● Exercise details:
The records below are to be transcribed word for word.

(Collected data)
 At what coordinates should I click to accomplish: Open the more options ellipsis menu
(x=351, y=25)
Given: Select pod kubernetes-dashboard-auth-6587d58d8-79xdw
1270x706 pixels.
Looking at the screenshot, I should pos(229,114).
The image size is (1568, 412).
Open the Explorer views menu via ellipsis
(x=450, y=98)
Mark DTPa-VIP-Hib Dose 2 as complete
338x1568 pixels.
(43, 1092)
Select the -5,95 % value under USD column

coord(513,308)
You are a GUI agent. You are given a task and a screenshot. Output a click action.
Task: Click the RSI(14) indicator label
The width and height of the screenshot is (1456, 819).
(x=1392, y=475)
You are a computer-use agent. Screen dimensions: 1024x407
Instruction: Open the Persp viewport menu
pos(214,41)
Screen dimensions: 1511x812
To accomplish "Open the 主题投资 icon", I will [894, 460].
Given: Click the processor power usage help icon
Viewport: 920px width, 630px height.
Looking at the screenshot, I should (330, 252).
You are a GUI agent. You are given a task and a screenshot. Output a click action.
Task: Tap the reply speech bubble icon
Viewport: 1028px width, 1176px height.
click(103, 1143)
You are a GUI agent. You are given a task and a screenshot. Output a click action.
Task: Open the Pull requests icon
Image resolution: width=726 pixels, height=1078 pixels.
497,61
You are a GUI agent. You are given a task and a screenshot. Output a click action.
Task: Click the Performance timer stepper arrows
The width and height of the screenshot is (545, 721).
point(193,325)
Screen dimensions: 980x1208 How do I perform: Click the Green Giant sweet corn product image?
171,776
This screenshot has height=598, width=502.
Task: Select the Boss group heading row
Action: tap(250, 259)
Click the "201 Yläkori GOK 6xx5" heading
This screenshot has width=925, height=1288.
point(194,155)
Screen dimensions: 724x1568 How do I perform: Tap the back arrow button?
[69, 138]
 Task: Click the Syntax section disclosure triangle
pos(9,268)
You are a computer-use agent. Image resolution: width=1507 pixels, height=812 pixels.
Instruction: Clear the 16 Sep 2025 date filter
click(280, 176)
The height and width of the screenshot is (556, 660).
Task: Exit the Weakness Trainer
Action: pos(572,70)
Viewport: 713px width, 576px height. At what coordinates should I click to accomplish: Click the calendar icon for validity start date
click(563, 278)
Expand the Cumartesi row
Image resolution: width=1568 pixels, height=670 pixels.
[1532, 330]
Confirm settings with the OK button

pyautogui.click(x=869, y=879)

● Exercise solution:
 At what coordinates should I click to accomplish: Open the more options ellipsis menu
(x=351, y=25)
Given: Select pod kubernetes-dashboard-auth-6587d58d8-79xdw
1270x706 pixels.
Looking at the screenshot, I should pos(229,114).
The image size is (1568, 412).
Open the Explorer views menu via ellipsis
(x=450, y=98)
Mark DTPa-VIP-Hib Dose 2 as complete
338x1568 pixels.
(43, 1092)
Select the -5,95 % value under USD column

coord(513,308)
You are a GUI agent. You are given a task and a screenshot. Output a click action.
Task: Click the RSI(14) indicator label
The width and height of the screenshot is (1456, 819).
(x=1392, y=475)
You are a computer-use agent. Screen dimensions: 1024x407
Instruction: Open the Persp viewport menu
pos(214,41)
Screen dimensions: 1511x812
To accomplish "Open the 主题投资 icon", I will [894, 460].
Given: Click the processor power usage help icon
Viewport: 920px width, 630px height.
Looking at the screenshot, I should (330, 252).
You are a GUI agent. You are given a task and a screenshot. Output a click action.
Task: Tap the reply speech bubble icon
Viewport: 1028px width, 1176px height.
click(103, 1143)
You are a GUI agent. You are given a task and a screenshot. Output a click action.
Task: Open the Pull requests icon
Image resolution: width=726 pixels, height=1078 pixels.
497,61
You are a GUI agent. You are given a task and a screenshot. Output a click action.
Task: Click the Performance timer stepper arrows
The width and height of the screenshot is (545, 721).
point(193,325)
Screen dimensions: 980x1208 How do I perform: Click the Green Giant sweet corn product image?
171,776
This screenshot has height=598, width=502.
Task: Select the Boss group heading row
Action: tap(250, 259)
Click the "201 Yläkori GOK 6xx5" heading
This screenshot has width=925, height=1288.
point(194,155)
Screen dimensions: 724x1568 How do I perform: Tap the back arrow button?
[69, 138]
 Task: Click the Syntax section disclosure triangle
pos(9,268)
You are a computer-use agent. Image resolution: width=1507 pixels, height=812 pixels.
Instruction: Clear the 16 Sep 2025 date filter
click(280, 176)
The height and width of the screenshot is (556, 660).
Task: Exit the Weakness Trainer
Action: pos(572,70)
Viewport: 713px width, 576px height. At what coordinates should I click to accomplish: Click the calendar icon for validity start date
click(563, 278)
Expand the Cumartesi row
Image resolution: width=1568 pixels, height=670 pixels.
[1532, 330]
Confirm settings with the OK button

pyautogui.click(x=869, y=879)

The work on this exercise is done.